Ces avantages sont permis à titre dérogatoire mais, pour autant, ils doivent faire l’objet d’une convention entre l’entreprise et le professionnel concerné. En fonction du montant, la convention sera transmise à l’Ordre et soumise à déclaration ou à autorisation.

Traitement des déclarations et des demandes d’autorisation d’octroi d'avantages

A partir du 1er octobre 2020, la transmission des conventions, les éléments des dossiers transmis par les entreprises et les délais impartis à l’Ordre national des pharmaciens pour se prononcer seront soumis à certaines règles définies dans le décret du n°2020-730 du 15 juin 2020.

Déclaration :

La convention qui prévoit l'offre d'avantages dont la valeur est inférieure aux montants fixés par l’arrêté du 7 août 2020 est soumise à déclaration. Cette déclaration est transmise par téléprocédure, par l’entreprise qui envisage d’octroyer l’avantage.

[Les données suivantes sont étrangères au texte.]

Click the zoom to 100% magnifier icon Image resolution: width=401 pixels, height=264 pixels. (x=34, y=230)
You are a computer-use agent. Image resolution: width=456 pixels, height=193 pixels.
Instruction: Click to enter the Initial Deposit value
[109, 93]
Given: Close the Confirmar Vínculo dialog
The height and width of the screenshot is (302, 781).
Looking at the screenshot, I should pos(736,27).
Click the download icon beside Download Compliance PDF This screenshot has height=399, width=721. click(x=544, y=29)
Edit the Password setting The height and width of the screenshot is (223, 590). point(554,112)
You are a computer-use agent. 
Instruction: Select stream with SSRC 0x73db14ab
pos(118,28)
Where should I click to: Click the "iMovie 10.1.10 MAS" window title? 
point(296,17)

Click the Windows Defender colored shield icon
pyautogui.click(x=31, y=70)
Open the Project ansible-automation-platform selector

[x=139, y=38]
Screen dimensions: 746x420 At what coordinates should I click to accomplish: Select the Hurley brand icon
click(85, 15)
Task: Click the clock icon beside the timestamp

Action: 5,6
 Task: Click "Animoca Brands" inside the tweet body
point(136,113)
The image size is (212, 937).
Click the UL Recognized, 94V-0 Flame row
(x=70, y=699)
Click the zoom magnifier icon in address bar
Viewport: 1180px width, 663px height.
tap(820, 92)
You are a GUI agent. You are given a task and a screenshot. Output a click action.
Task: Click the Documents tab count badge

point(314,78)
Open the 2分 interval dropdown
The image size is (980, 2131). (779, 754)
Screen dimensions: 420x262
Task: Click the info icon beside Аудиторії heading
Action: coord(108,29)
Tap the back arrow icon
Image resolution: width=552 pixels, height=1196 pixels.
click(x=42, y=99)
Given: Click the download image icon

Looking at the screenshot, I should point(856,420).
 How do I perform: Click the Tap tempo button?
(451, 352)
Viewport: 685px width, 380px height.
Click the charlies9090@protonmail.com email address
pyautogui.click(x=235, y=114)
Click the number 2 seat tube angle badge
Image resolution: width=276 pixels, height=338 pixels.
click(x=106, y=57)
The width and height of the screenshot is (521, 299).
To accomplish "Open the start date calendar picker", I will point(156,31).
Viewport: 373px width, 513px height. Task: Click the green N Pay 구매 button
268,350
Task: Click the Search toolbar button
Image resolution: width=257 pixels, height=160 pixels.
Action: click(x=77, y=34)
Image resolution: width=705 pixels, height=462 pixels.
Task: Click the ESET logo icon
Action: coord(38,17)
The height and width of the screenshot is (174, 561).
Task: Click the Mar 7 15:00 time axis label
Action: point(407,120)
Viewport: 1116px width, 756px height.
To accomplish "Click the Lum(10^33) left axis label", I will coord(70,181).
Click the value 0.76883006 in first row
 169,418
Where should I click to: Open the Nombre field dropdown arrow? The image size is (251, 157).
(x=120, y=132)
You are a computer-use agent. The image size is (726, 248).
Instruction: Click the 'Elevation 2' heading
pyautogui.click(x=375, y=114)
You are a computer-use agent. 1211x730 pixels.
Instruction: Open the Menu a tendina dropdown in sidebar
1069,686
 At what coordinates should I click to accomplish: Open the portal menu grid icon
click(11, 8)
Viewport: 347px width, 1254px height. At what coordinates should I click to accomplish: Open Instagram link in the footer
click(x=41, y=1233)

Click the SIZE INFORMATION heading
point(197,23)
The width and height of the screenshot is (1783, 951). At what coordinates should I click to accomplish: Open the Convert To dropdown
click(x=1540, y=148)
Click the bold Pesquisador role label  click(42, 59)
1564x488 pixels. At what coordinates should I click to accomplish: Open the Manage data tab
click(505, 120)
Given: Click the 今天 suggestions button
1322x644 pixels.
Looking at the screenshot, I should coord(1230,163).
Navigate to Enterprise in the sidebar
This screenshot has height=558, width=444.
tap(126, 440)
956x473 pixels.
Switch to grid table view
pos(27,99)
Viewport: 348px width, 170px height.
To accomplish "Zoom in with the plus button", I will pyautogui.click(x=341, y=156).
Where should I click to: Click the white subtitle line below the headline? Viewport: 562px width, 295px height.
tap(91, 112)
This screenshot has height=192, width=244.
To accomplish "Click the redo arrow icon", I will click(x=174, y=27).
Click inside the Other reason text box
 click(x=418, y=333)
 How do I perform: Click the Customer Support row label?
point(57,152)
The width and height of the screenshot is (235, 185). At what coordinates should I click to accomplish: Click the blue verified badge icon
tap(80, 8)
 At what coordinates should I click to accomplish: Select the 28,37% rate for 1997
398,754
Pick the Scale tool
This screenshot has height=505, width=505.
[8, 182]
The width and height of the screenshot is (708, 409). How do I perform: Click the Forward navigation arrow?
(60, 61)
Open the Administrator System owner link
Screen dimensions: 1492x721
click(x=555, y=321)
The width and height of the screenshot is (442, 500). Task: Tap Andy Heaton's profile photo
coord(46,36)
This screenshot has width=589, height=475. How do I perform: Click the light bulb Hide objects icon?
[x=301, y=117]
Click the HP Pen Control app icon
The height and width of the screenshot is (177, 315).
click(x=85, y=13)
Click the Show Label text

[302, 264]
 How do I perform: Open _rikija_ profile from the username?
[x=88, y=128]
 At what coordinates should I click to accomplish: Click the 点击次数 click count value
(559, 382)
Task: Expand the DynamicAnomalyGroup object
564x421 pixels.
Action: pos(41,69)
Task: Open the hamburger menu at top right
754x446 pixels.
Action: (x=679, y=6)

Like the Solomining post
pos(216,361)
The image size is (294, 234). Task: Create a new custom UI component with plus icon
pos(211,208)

L’Ordre examine la déclaration ou l’ensemble des déclarations et peut le cas échéant, émettre des recommandations. Dans ce cas, l’entreprise qui a procédé à la déclaration, a pour obligation de les transmettre aux pharmaciens concernés (ou aux étudiants destinés à le devenir).

Autorisation :

Est soumise à autorisation, la conclusion d’une convention qui stipule l’octroi d’avantages dont le montant individuel ou cumulé excède les seuils fixés par l’arrêté du 7 aout 2020.

L’Ordre dispose d’un délai de deux mois pour se prononcer sur les demandes d’autorisation : elles peuvent faire l’objet d’un accord ou d’un refus

Dans ce dernier cas, une convention modifiée peut être à nouveau soumise (sous un délai de 15 jours).

Dans des cas exceptionnels, le demandeur peut déposer une demande d’autorisation en urgence, les délais d’instruction sont alors raccourcis.

Quelles sont les sanctions prévues ?

A noter que le nouveau dispositif prévoit des sanctions pouvant se traduire par des amendes allant de 75 000 à 150 000 €, des interdictions d’exercer et des peines d’emprisonnement.